(EXERCISE DETAILS)
Retype the material that follows exactly, limited to the lines from the one with "840x636 pixels." through the one with "Image resolution: width=863", and keep out all pictures.

------ DATA SHOWN

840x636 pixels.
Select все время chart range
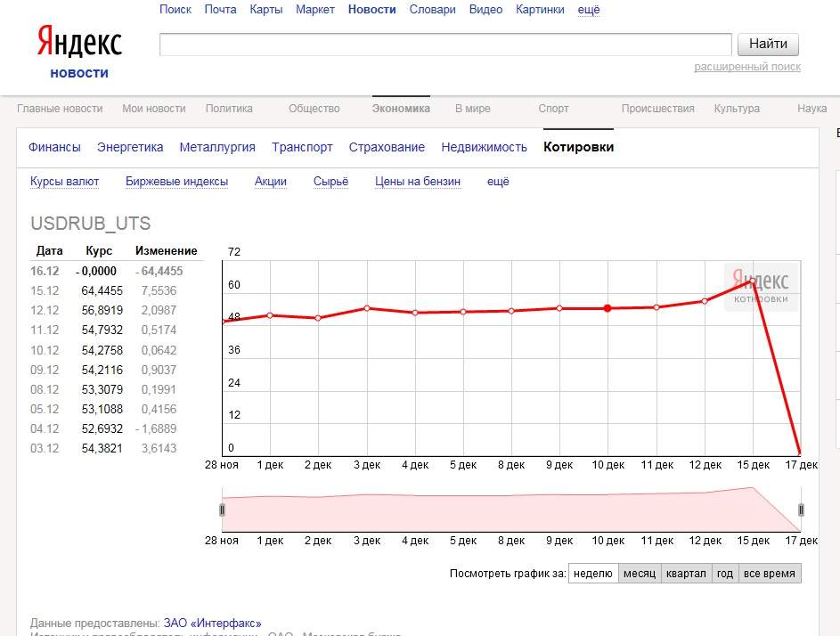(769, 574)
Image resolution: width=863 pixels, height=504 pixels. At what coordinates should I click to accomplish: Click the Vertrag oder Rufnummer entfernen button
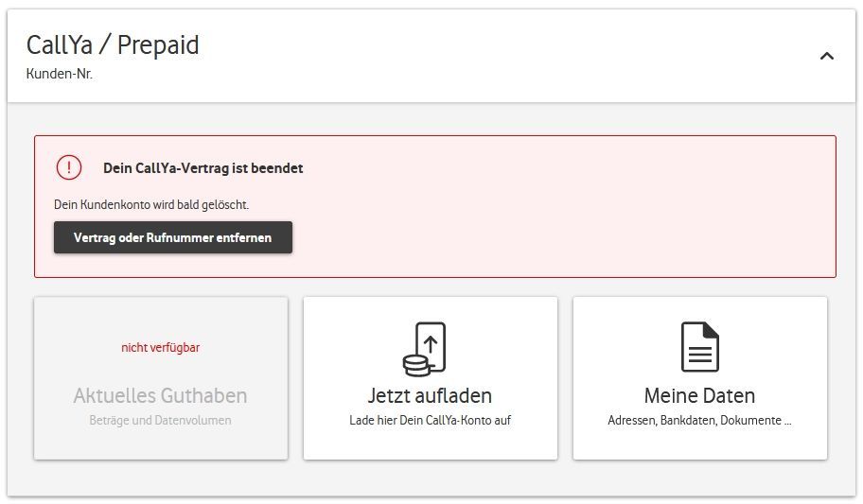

------------
------ DATA SHOWN

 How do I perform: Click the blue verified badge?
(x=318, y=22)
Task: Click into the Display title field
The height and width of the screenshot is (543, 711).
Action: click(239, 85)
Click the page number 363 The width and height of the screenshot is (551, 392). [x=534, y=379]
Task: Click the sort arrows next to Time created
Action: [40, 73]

------------

(THE COMPLETED TASK)
840x636 pixels.
Select все время chart range
(769, 574)
Image resolution: width=863 pixels, height=504 pixels. At what coordinates should I click to accomplish: Click the Vertrag oder Rufnummer entfernen button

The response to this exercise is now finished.